→ **Recorded information**
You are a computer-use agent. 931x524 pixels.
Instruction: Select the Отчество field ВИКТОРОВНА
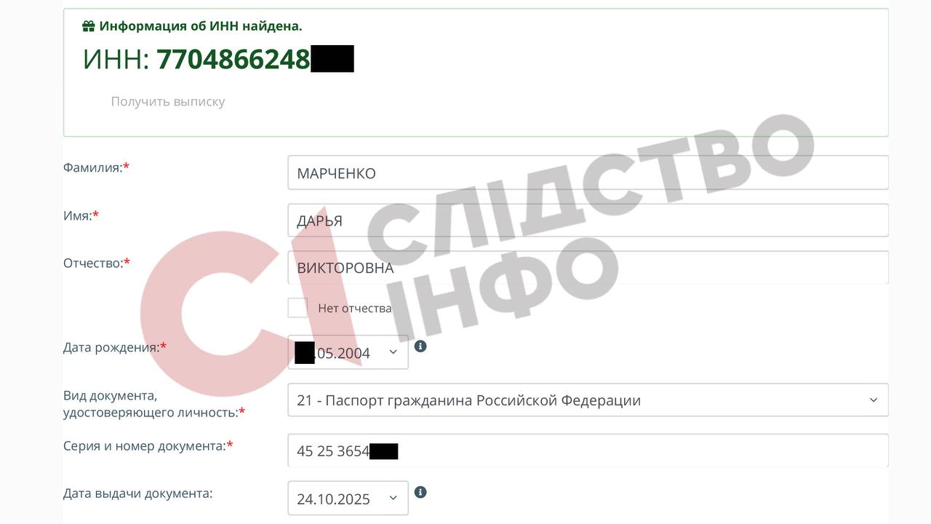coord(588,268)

---

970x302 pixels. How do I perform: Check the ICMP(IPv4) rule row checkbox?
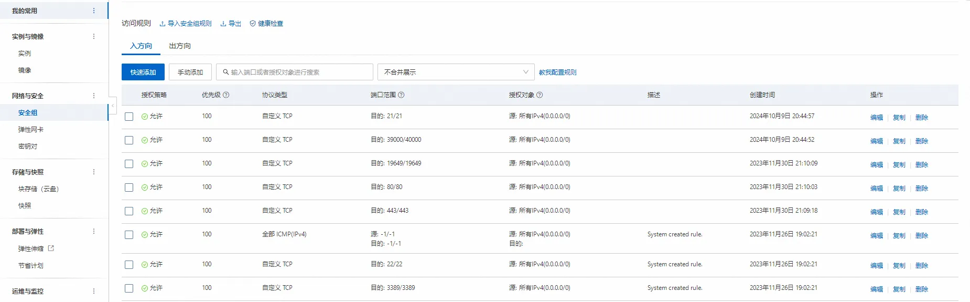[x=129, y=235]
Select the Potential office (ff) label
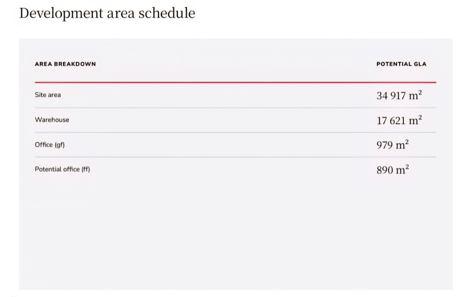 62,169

==

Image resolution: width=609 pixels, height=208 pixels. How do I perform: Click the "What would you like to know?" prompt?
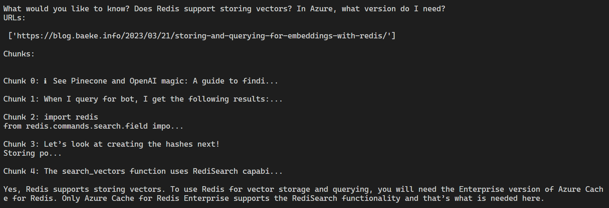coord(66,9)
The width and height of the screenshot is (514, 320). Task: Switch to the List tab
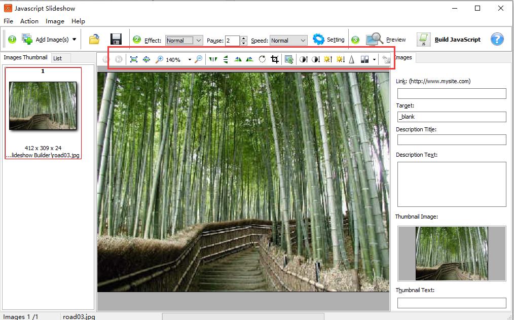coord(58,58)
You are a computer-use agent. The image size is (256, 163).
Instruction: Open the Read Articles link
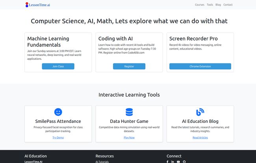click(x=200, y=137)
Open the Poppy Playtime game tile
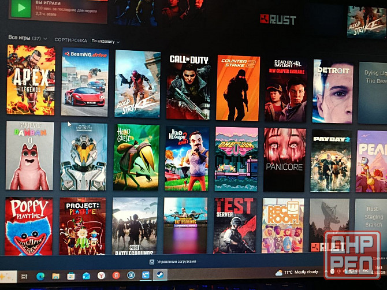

→ **What is expected**
Among the entries above, find the line with "Image resolution: width=609" and repeat exactly from there through the line with "Open the Poppy Playtime game tile", leaving out the pictures.

→ **Response for this exercise**
Image resolution: width=609 pixels, height=208 pixels. How do I perform: Click the "What would you like to know?" prompt?
coord(66,9)
The width and height of the screenshot is (514, 320). Task: Switch to the List tab
coord(58,58)
You are a computer-use agent. The image size is (256, 163).
Instruction: Open the Read Articles link
click(x=200, y=137)
Open the Poppy Playtime game tile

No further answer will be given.